Der Anbau der Hanfpflanze ist in den meisten Ländern aufgrund des potentiellen Missbrauchs als Rauschmittel untersagt. Das ist einerseits verständlich und andererseits sehr schade, denn trotz der vielfältigen Einsatzmöglichkeiten und Vorteile, die Nutzhanf bietet, wird nur ein Bruchteil seines Potentials ausgeschöpft. Zahlreiche Industriezweige nutzen vornehmlich Rohstoffe, deren Produktion die Umwelt belastet. In vielen Fällen verspricht Nutzhanf jedoch eine ökologische und vielfach effizientere Alternative.
Dieser Artikel beleuchtet die Geschichte und Chance von Hanf in den Anwendungsfelder Textil, Papier, Bau und Kunststoff.
Am 22. August 2020 ereignete sich der Erdüberlastungstag (“Earth Overshoot Day”), welcher jenen Zeitpunkt markiert, zu dem die Menschheit die innerhalb eines Jahres regenerierbaren Ressourcen der Erde aufgebraucht hat. Angesichts der Klima- und Umweltkrise, die sich durch das menschliche Wirken auf der Erde verschärft, spielt unser ökologischer Fußabdruck eine immer wichtigere Rolle. Umweltfreundliche Alternativen für herkömmliche Produkte und ein verantwortungsbewusster Umgang mit endlichen Ressourcen sind nur der erste Schritt im Kampf gegen die Zerstörung der Natur. Die Rodung des Regenwaldes zur Bereitstellung von Weideflächen, die Verschmutzung der Meere durch Mikroplastik und der uneingeschränkte Verbrauch des immer rarer werdenden Erdöls stellen konkrete Negativbeispiele des Marktes dar, in dessen Rahmen sich Endverbraucher_innen bewegen. Zwar liegt die Verantwortung und Kontrolle über die Entwicklung des Marktes nicht allein in der Hand der Endverbraucher_innen, doch ist ihr Hebel nicht zu unterschätzen. Der Markt ist ein Zusammenspiel von Angebot und Nachfrage – sobald die Nachfrage von Umweltbewusstsein geprägt ist, muss das Angebot sich daran orientieren. So hat jeder Einzelne als Endverbraucher_in in der Hand, wie umweltfreundlich sich der Markt entwickelt.

Bereitgestelltes Material |
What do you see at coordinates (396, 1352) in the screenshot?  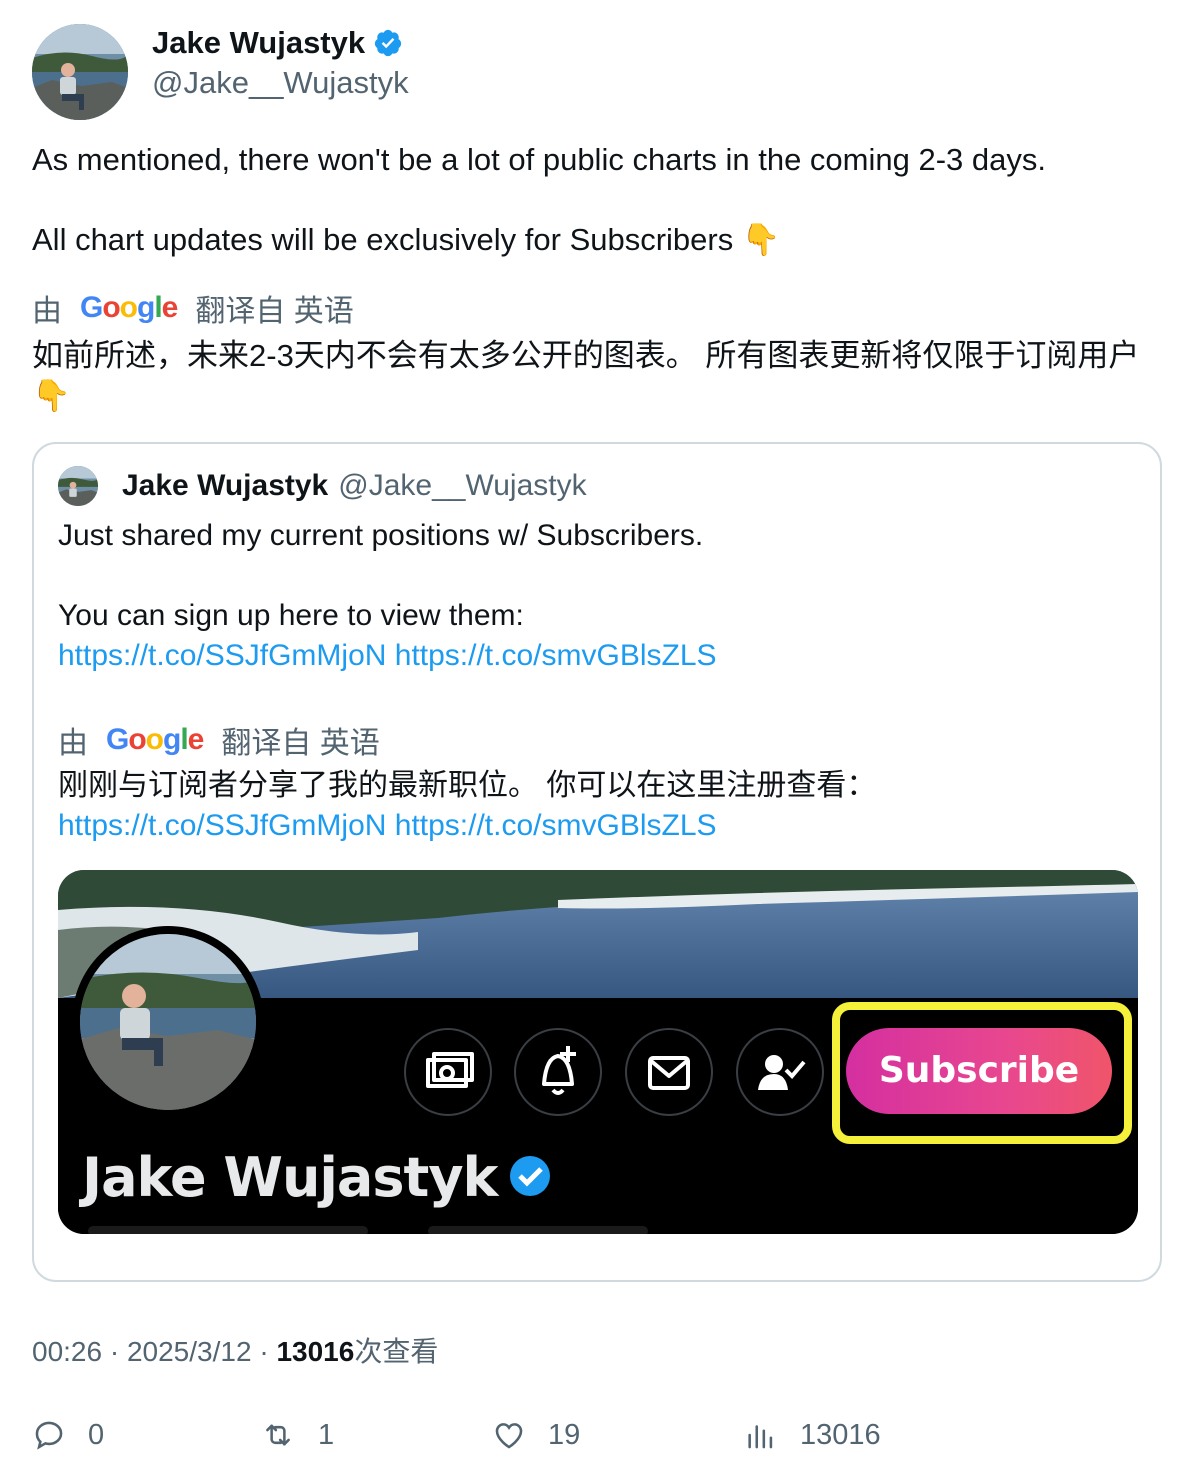 I see `view-count-label: 次查看` at bounding box center [396, 1352].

Aufgabe | Schreibe den Auszug über Nutzhanf im Anschluss an seinen letzten Satz weiter.

Erwartete Ausgabe |
Hanferzeugnisse in der Textilindustrie
Die ältesten Quellen zur Verarbeitung von Hanf stammen aus dem archaischen China (4200 v. Chr.) – dort gehörten Hanffasern zum wichtigsten Rohmaterial zur Fertigung von Kleidung. Nicht zuletzt aufgrund der Reißfestigkeit der Hanffaser eignet sich diese auch hervorragend zur Herstellung von technischen Textilien: So wurden im Spätmittelalter beispielsweise Segeltücher und Seile für die Schifffahrt vornehmlich aus Hanf gefertigt. Im Laufe der Industrialisierung und der Rauschmittelprohibition verdrängte die günstigere und feinere Baumwolle Hanf immer mehr, bis zum heutigen Tage, an dem Baumwolle als Hauptvertreter der pflanzlichen Textilfasern neben Kunstfasern den Textilmarkt dominiert.
Aufgrund der zahlreichen Vorteile von Hanf gegenüber Baumwolle und im Kontext der zunehmenden Entstigmatisierung der Hanfpflanze, feiert Hanf mehr und mehr die Wiederkehr auf den Textilmarkt. Der Umwelt ist dieser Umstand zuträglich, denn die Weiterverarbeitung von Hanf ist in den meisten Fällen umweltfreundlicher als die von pflanzlichen Textilfasern und Kunstfasern allgemein.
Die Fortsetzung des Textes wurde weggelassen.